**Exercise requirements**
Only the lines from the one that contains "Task: Click the" to the last line below, both included, should be transcribed. Pictures stay out of the copy.

**Data provided**
▬▬▬▬▬▬

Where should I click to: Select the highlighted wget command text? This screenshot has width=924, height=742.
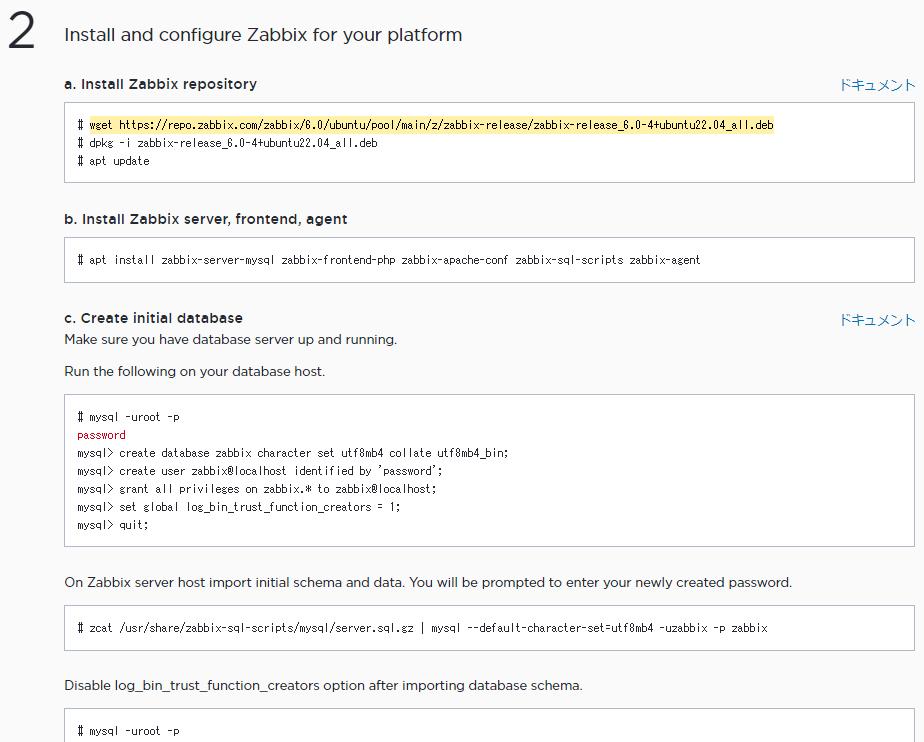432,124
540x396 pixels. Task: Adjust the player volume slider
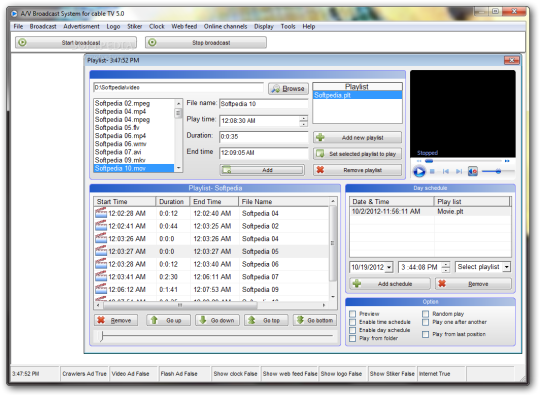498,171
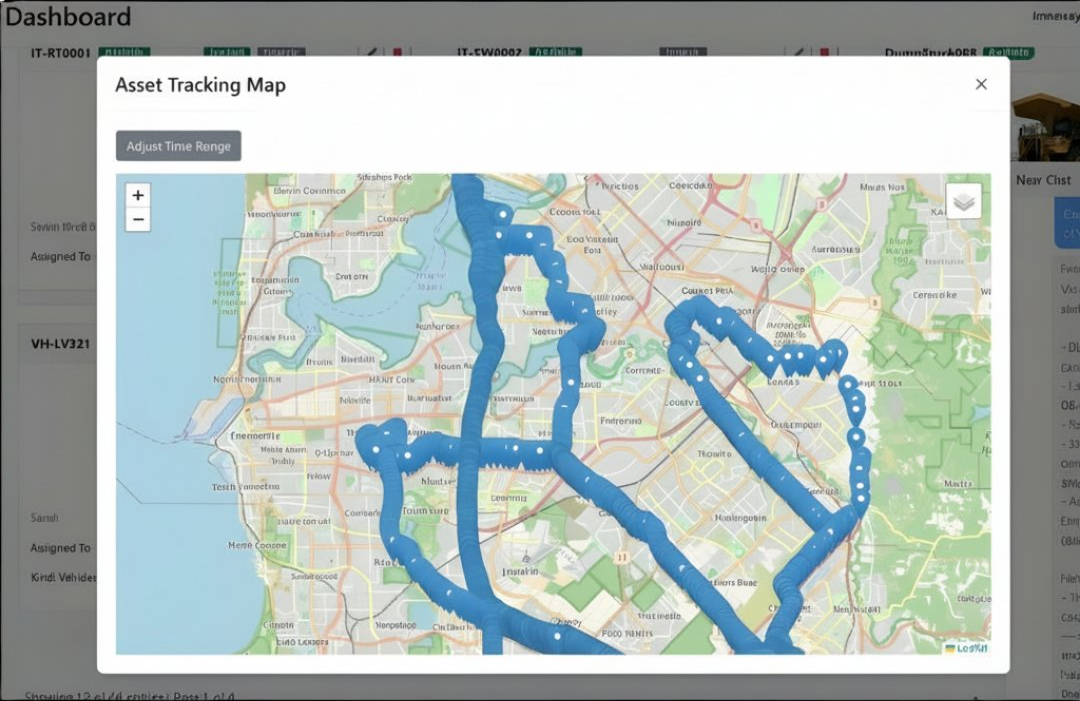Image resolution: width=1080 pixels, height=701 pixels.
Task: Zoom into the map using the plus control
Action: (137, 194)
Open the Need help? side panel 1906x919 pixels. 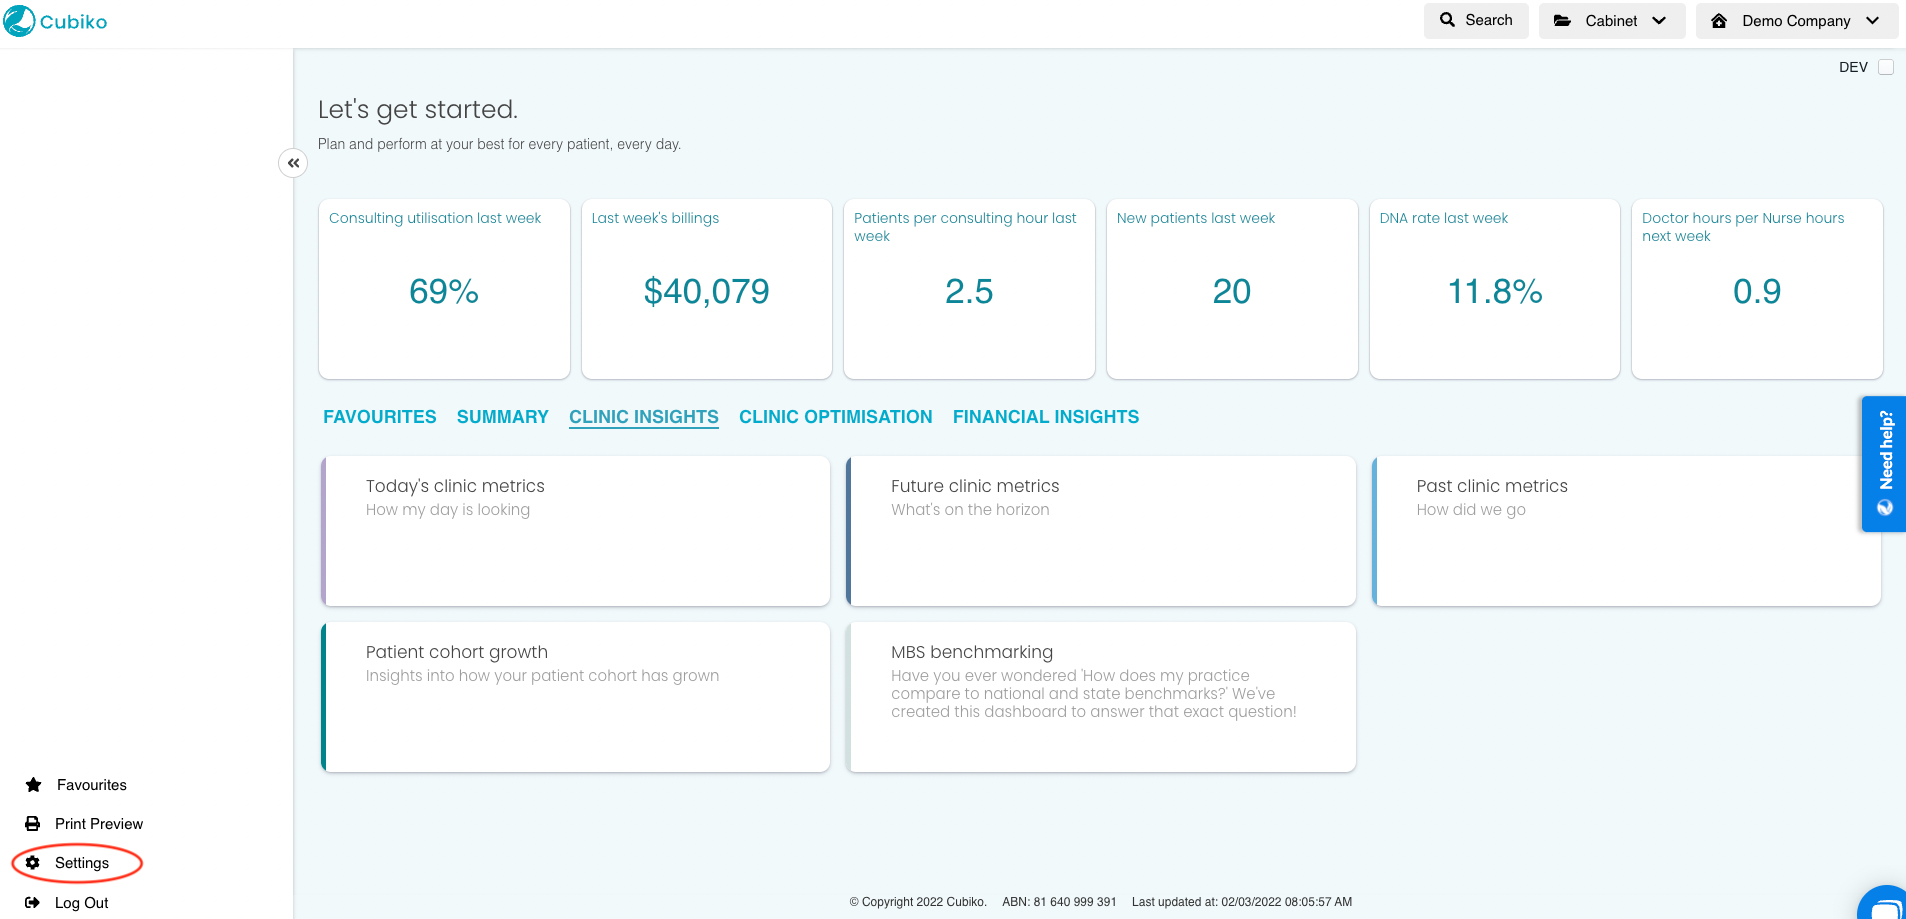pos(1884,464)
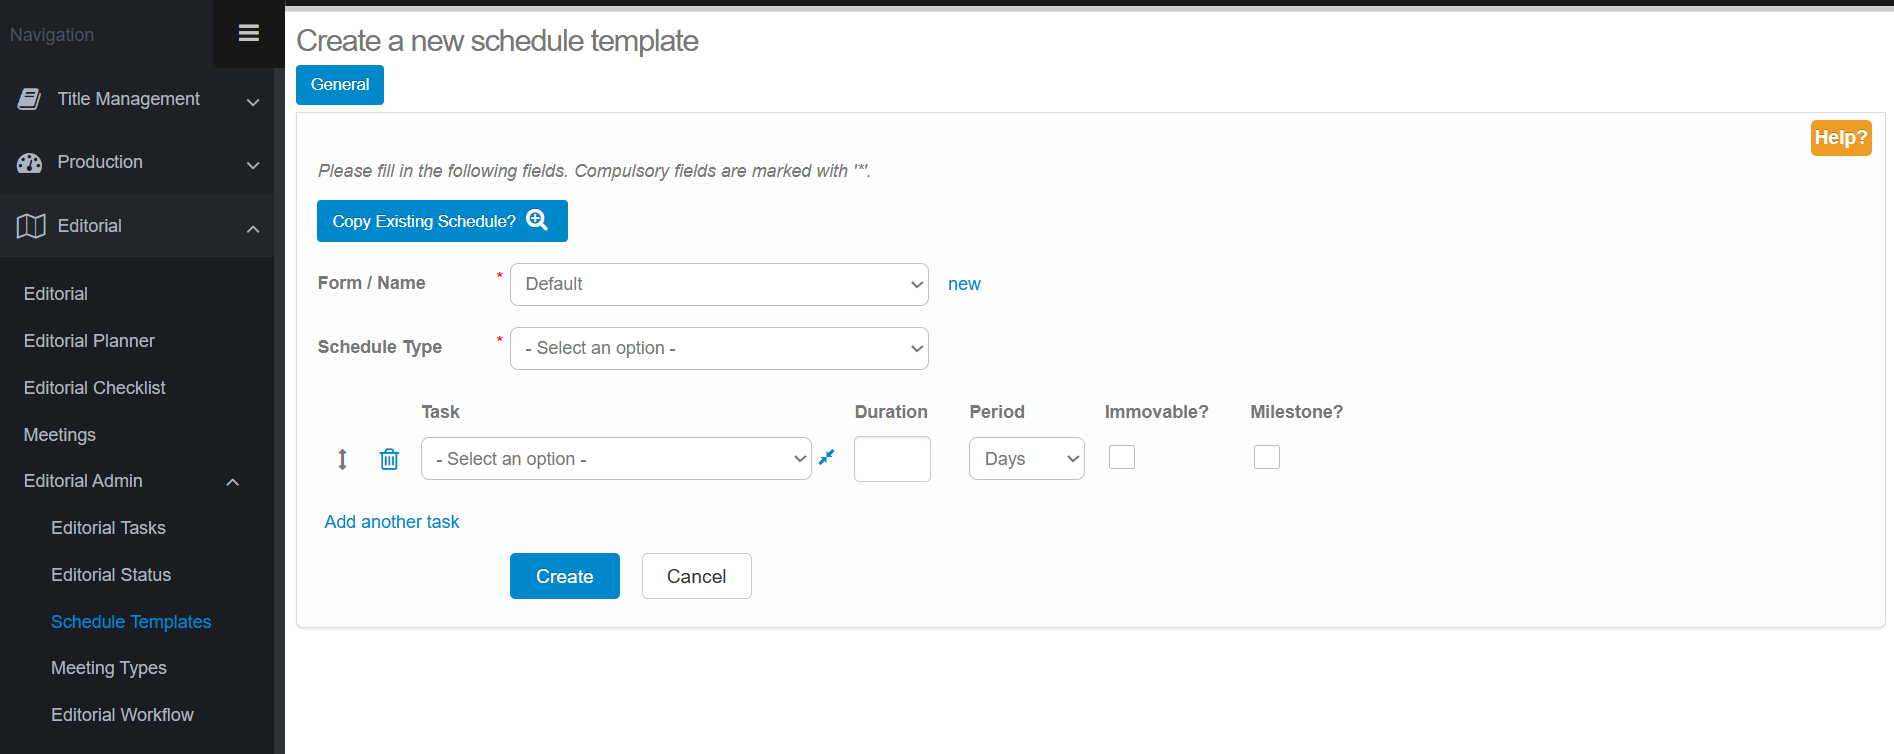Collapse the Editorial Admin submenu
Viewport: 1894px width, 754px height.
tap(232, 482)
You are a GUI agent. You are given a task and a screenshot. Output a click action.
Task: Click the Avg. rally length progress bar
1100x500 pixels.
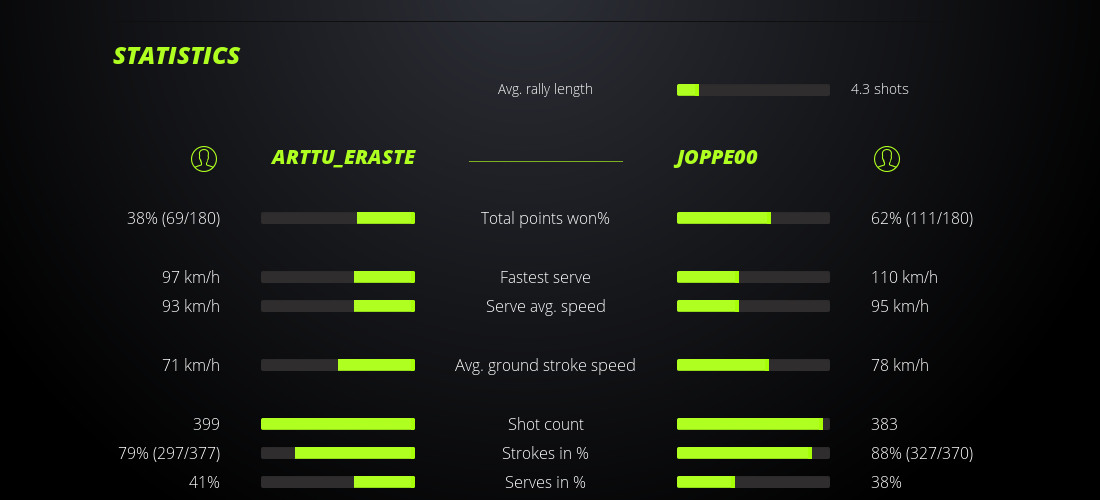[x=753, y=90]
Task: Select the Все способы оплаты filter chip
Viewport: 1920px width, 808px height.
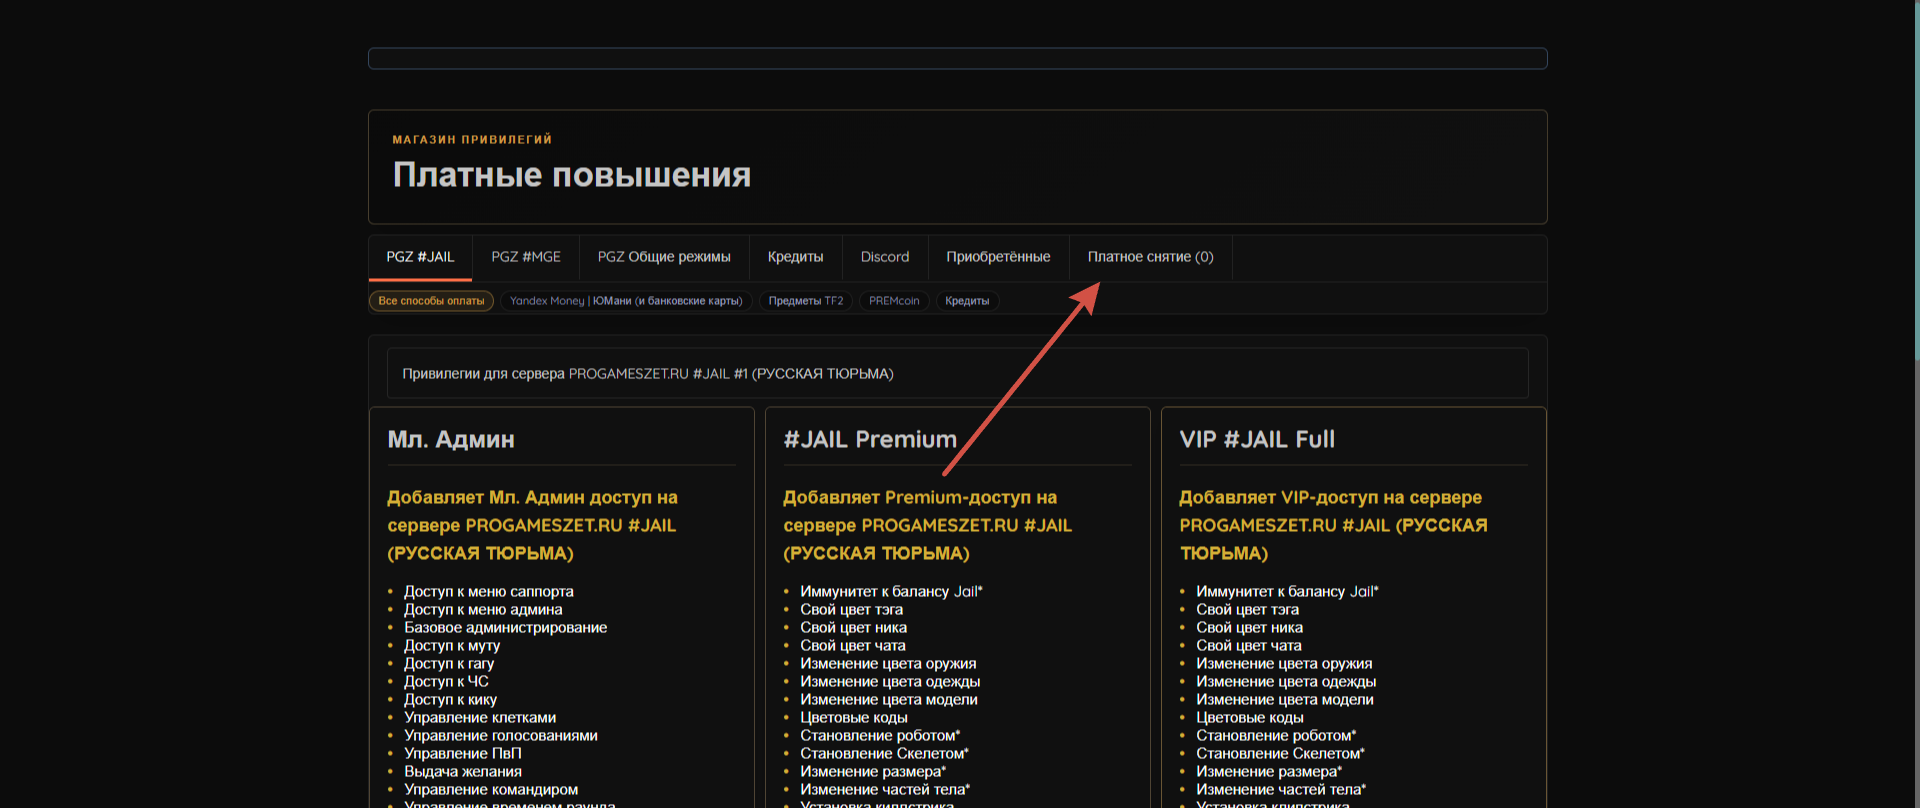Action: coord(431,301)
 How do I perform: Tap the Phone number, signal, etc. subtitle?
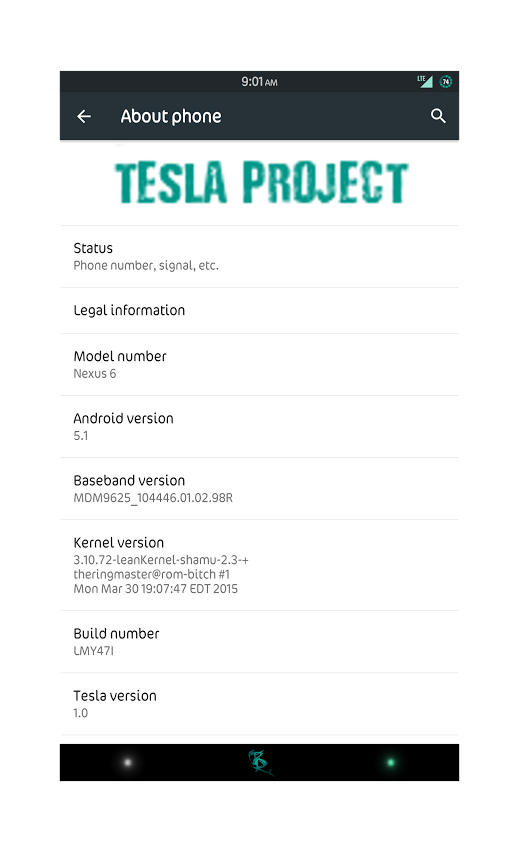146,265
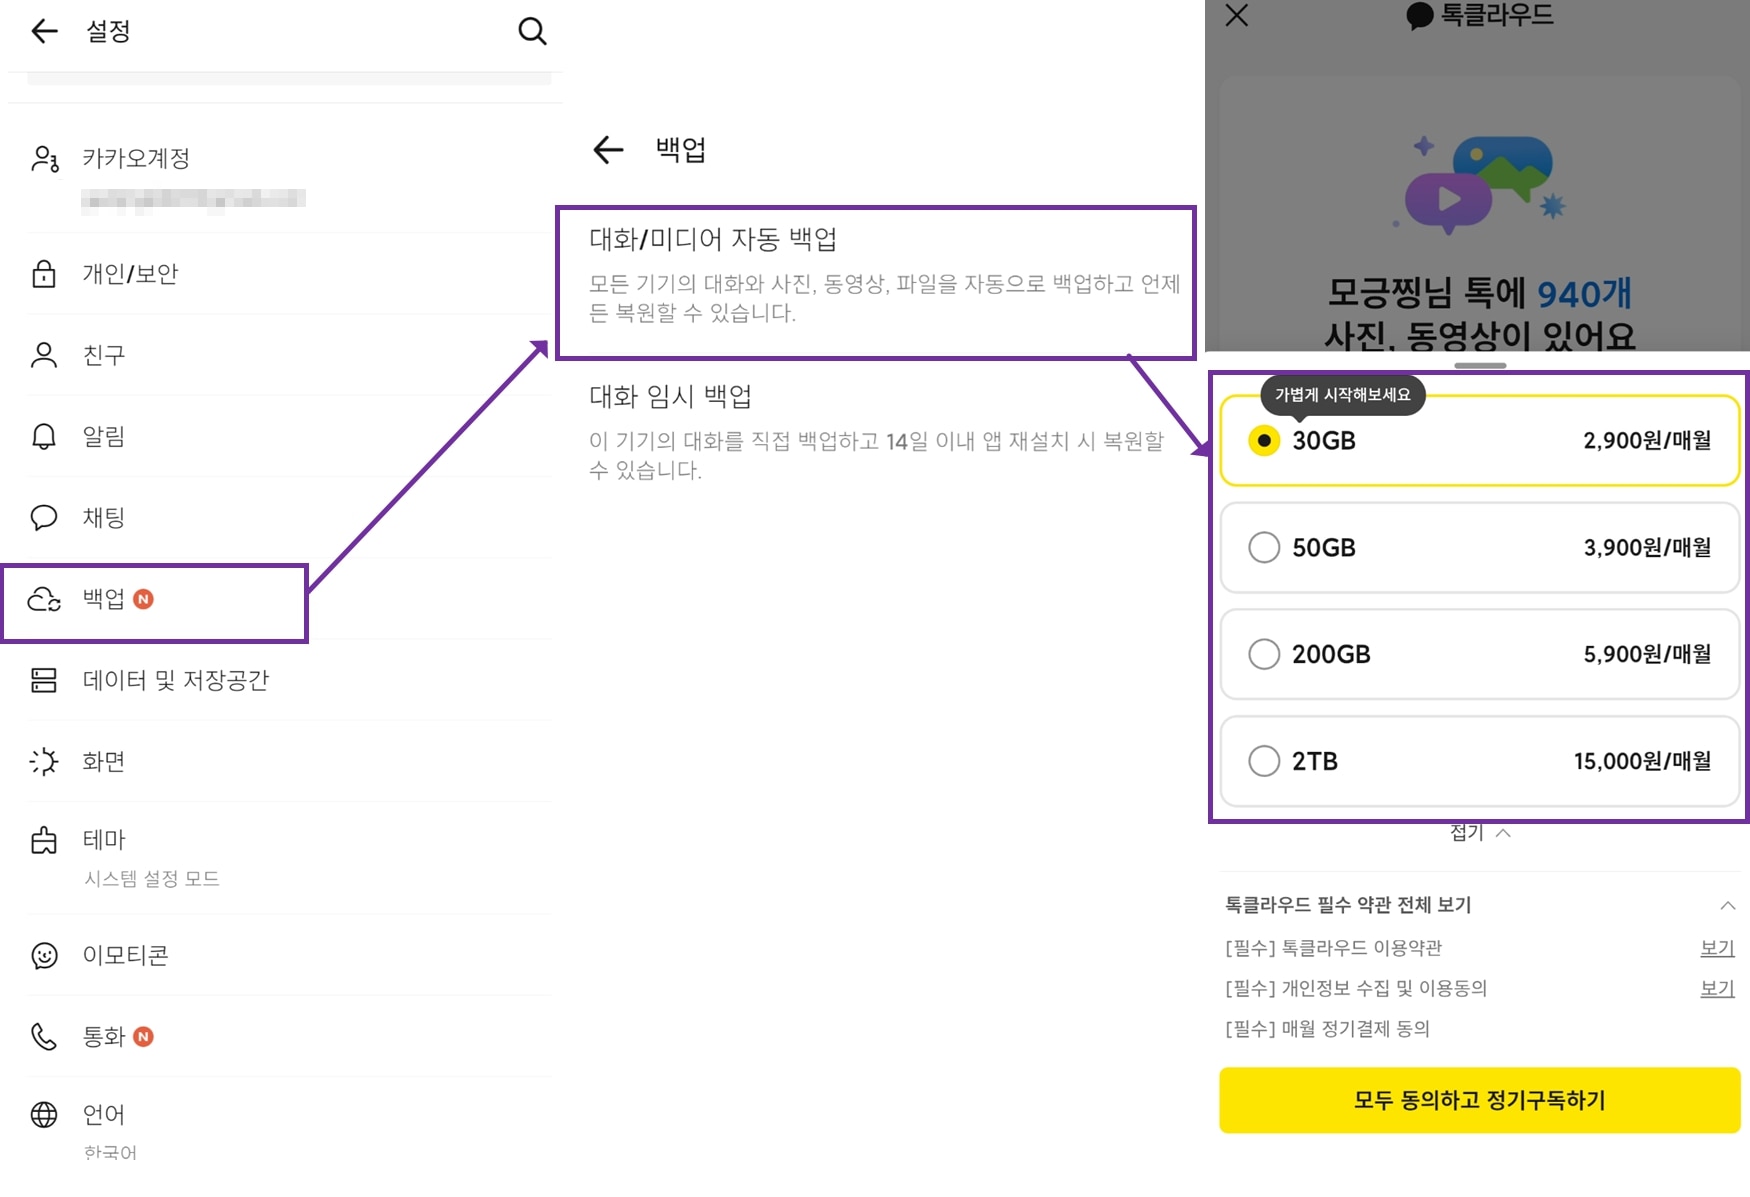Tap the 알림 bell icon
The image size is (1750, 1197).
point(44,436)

▬▬▬▬▬▬

**Output below**
Task: Click the Avg. rally length progress bar
1100x500 pixels.
[x=753, y=90]
Task: Select the Все способы оплаты filter chip
Viewport: 1920px width, 808px height.
Action: coord(431,301)
 How do I perform: Tap the Phone number, signal, etc. subtitle?
146,265
Tap the 알림 bell icon
The image size is (1750, 1197).
point(44,436)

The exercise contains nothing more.